Quickstart#

Get from zero to a running training job in under 10 minutes. This page covers the full loop — install, configure, submit, monitor, visualise, get help. Every command is copy-pasteable.


1. Set up your environment#

Note

NCAR users on Casper — pre-built environment, no conda create needed:

conda activate /glade/campaign/cisl/aiml/credit/conda_envs/credit-casper

git clone https://github.com/NCAR/miles-credit.git
cd miles-credit
# Installs credit into the .local directory in your home directory.
pip install --user -e .

Note

NCAR users on Derecho:

conda activate /glade/campaign/cisl/aiml/credit/conda_envs/credit-derecho

git clone https://github.com/NCAR/miles-credit.git
cd miles-credit
pip install --user -e .

Note

Other systems:

conda create -n credit python=3.12
conda activate credit
pip install miles-credit

Or install the main development branch:

git clone https://github.com/NCAR/miles-credit.git
cd miles-credit
pip install -e .

Verify the install worked:

credit --help

2. Generate a config#

CREDIT ships with ready-to-use configs for ERA5. Pick your resolution:

# 1-degree ERA5 — good starting point, fast to train
credit init --grid 1deg -o my_run.yml

# 0.25-degree ERA5 — full resolution, needs more memory and time
credit init --grid 0.25deg -o my_run.yml

Note

NCAR users: data paths in these configs already point to /glade/campaign/cisl/aiml/ksha/CREDIT_data/ — readable by all NCAR staff. save_loc defaults to /glade/derecho/scratch/$USER/CREDIT_runs/... No edits required to get started.

Open my_run.yml and find the # USER SETTINGS block. The only things you may want to change before your first run:

Field

Default

Notes

trainer.num_epoch

5

Epochs per PBS job.
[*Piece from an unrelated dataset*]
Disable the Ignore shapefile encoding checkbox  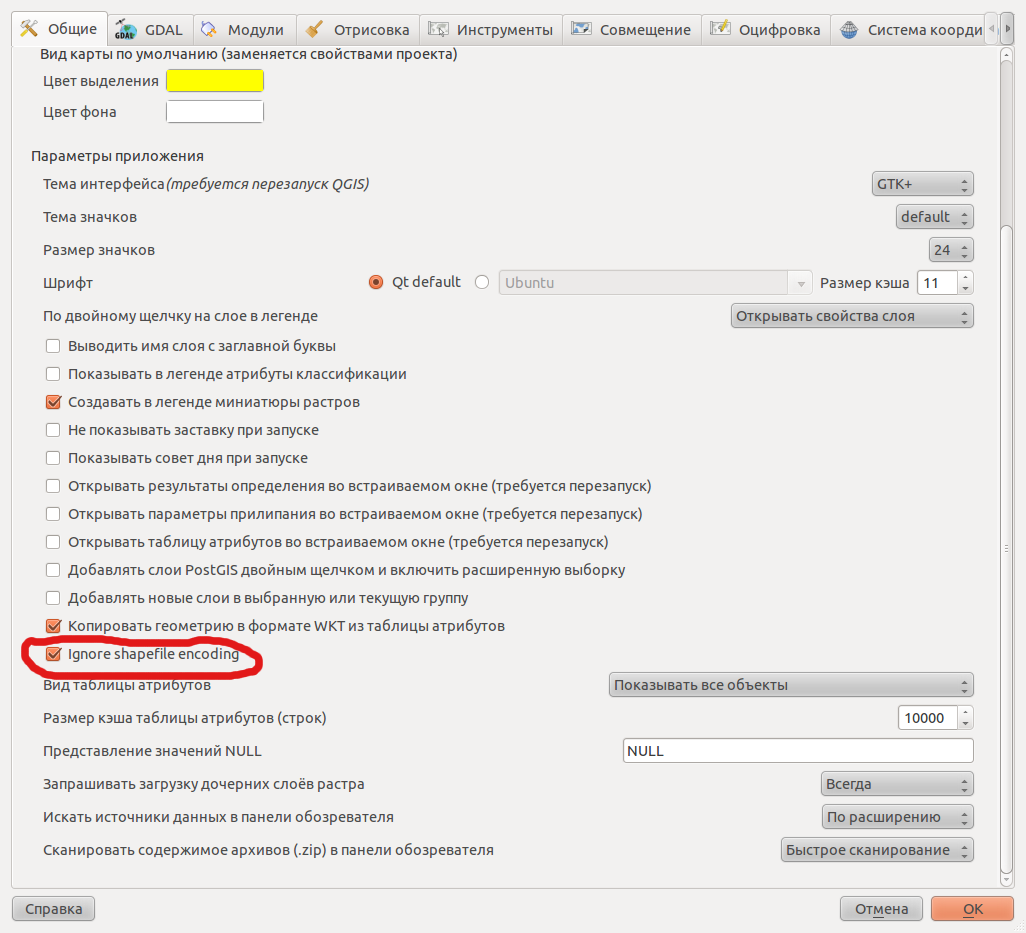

Increase if walltime allows.

trainer.train_batch_size

8

Per-GPU. Reduce if you hit OOM.

save_loc

scratch dir

Where checkpoints and logs are written.


3. Submit a training job#

Submit#

credit submit automatically figures out how many jobs to chain from trainer.epochs / trainer.num_epoch in your config — you don’t need to calculate it yourself.

# Casper — chain computed automatically from config
credit submit --cluster casper  -c my_run.yml --gpus 4

# Derecho — 1 node × 4 GPUs
credit submit --cluster derecho -c my_run.yml --gpus 4 --nodes 1

# Derecho — multi-node (e.g. 4 nodes × 4 GPUs = 16 GPUs total)
credit submit --cluster derecho -c my_run.yml --gpus 4 --nodes 4

Before submitting, credit submit always prints a job plan:

====================================================
  Job plan
====================================================
  Cluster  : casper
  Config   : my_run.yml
  GPUs     : 4 GPU(s)
  Walltime : 12:00:00 per job
  Chain    : 14 jobs  (70 epochs ÷ 5 per job)
  DataLoader memory est. : ~8 GB
====================================================

If the memory estimate is high (> 24 GB) it will warn you to reduce thread_workers or prefetch_factor before the job hangs silently.
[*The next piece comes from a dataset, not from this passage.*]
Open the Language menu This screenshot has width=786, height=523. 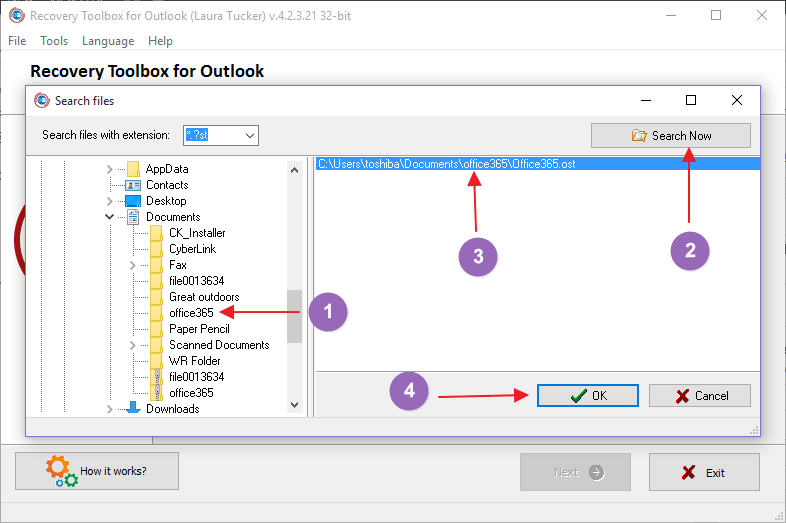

Override the chain length manually if needed:

credit submit --cluster casper -c my_run.yml --gpus 4 --chain 5

Preview the full PBS script without submitting:

credit submit --cluster casper -c my_run.yml --gpus 4 --dry-run

Job 1 starts immediately; jobs 2–N are queued with PBS afterok and start automatically when the previous job succeeds.

Resuming a failed chain#

If a job fails mid-run (preemption, node fault), the remaining afterok jobs are cancelled by PBS. Restart from the last good checkpoint:

credit submit --cluster derecho -c my_run.yml --gpus 4 --nodes 1 --reload --chain 5

--reload patches the config to set load_weights: True and all related reload flags automatically — no manual YAML editing required.
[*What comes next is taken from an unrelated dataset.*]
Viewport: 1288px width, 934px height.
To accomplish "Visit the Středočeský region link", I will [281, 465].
More detail: Training guide | credit submit --help


4. Monitor progress#

Training log#

The trainer writes a CSV after every epoch:

# Quick check: last 5 epochs
tail -5 /glade/derecho/scratch/$USER/CREDIT_runs/my_run/training_log.csv

Columns: epoch, train_loss, val_loss, lr, epoch_time_s.

What healthy training looks like:

  • After epoch 1: train_loss ≈ 1–3

  • Loss should decrease steadily each epoch

  • val_loss should track train_loss (not diverge)

TensorBoard#

tensorboard --logdir /glade/derecho/scratch/$USER/CREDIT_runs/my_run/tensorboard

Then open http://localhost:6006 in your browser. On HPC you will need SSH port-forwarding — see Monitoring with TensorBoard.


5. Visualise a prediction#

Once at least one checkpoint exists, run a forward pass and produce a 3-panel global map (truth | prediction | difference) for any field:

# Denormalised to physical units (K for temperature, Pa for pressure)
credit plot -c my_run.yml --field VAR_2T --denorm

# Multiple fields at once
credit plot -c my_run.yml --field VAR_2T SP VAR_10U --denorm

# Specific pressure level (index into your levels list)
credit plot -c my_run.yml --field U --level 5 --denorm

Plots are saved to <save_loc>/plots/. No GPU required — runs on CPU.

What to look for:

What you see

Meaning

Recognisable weather patterns after ~10 epochs

Training is going well

Uniform grey prediction

Too few epochs, or LR/normalisation problem

Loss > 100 or growing

Check mean_path / std_path in config

Small smooth difference map

Model is converging correctly

More detail: credit plot --help


6. Get help from the AI assistant#

credit ask is a unified AI assistant — it automatically runs in agent mode (reads files, runs commands, iterates) when Anthropic is available, or falls back to simple chat (Groq, Gemini, OpenAI) otherwise.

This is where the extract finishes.